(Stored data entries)

::::

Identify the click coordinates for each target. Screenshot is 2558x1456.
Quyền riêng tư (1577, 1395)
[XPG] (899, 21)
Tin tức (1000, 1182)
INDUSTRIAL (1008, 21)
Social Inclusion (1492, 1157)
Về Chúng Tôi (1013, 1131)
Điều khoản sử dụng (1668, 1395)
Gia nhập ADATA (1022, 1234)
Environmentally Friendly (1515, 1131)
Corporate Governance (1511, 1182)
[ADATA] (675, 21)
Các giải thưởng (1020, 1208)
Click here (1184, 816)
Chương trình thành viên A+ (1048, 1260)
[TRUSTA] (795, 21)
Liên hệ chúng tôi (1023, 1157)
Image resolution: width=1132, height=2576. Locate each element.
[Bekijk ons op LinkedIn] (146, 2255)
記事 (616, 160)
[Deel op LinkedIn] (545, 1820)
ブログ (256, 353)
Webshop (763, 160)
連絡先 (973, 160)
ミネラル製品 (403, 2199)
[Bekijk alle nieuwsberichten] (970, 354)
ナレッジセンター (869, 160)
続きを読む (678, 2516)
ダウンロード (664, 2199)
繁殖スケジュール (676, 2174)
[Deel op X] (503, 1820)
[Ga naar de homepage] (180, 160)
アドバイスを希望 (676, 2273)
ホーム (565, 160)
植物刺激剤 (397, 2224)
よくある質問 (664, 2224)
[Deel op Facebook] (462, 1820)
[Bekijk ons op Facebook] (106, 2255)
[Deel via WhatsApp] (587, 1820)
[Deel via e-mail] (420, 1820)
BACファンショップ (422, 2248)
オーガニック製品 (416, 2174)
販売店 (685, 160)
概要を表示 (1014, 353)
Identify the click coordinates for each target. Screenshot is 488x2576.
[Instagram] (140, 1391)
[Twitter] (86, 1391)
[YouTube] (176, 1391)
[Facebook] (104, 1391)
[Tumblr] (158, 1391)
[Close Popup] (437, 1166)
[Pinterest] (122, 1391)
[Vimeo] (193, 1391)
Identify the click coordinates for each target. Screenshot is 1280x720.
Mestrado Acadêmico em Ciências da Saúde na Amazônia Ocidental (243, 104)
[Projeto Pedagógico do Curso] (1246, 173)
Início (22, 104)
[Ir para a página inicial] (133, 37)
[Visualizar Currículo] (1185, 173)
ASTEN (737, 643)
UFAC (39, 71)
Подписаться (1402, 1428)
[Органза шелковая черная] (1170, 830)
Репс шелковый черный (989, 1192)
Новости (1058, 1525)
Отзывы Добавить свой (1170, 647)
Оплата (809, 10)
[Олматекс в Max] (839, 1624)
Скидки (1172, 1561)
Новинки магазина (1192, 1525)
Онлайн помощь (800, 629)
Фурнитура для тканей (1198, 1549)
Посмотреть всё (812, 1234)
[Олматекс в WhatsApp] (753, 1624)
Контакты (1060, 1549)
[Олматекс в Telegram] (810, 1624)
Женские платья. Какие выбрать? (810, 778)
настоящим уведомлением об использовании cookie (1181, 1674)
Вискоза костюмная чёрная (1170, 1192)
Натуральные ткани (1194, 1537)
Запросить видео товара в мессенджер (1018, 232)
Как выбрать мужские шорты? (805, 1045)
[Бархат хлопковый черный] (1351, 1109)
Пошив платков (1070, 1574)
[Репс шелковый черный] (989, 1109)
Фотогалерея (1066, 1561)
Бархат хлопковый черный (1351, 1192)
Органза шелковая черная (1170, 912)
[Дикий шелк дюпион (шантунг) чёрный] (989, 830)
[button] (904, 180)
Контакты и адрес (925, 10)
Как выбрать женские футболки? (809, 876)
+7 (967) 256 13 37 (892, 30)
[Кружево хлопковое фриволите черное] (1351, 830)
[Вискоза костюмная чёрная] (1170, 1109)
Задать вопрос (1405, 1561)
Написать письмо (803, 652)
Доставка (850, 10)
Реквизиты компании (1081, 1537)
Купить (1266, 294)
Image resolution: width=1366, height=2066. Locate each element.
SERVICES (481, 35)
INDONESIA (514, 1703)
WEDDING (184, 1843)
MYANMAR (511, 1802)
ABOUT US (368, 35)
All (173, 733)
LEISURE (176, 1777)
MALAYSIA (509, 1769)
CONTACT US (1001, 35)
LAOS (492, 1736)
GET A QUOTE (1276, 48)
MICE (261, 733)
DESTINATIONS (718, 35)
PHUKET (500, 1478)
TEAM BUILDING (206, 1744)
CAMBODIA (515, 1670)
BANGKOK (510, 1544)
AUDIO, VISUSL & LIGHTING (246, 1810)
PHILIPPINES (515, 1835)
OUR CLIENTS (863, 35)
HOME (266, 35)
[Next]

::::

- [What you will do]:
Copy, word for word, the line that contains "[Вискоза костюмная чёрная] (1170, 1109)" and every line after it through the end of the records, and nothing else.

- [Solution to this exercise]:
[Вискоза костюмная чёрная] (1170, 1109)
Задать вопрос (1405, 1561)
Написать письмо (803, 652)
Доставка (850, 10)
Реквизиты компании (1081, 1537)
Купить (1266, 294)
Image resolution: width=1366, height=2066. Locate each element.
SERVICES (481, 35)
INDONESIA (514, 1703)
WEDDING (184, 1843)
MYANMAR (511, 1802)
ABOUT US (368, 35)
All (173, 733)
LEISURE (176, 1777)
MALAYSIA (509, 1769)
CONTACT US (1001, 35)
LAOS (492, 1736)
GET A QUOTE (1276, 48)
MICE (261, 733)
DESTINATIONS (718, 35)
PHUKET (500, 1478)
TEAM BUILDING (206, 1744)
CAMBODIA (515, 1670)
BANGKOK (510, 1544)
AUDIO, VISUSL & LIGHTING (246, 1810)
PHILIPPINES (515, 1835)
OUR CLIENTS (863, 35)
HOME (266, 35)
[Next]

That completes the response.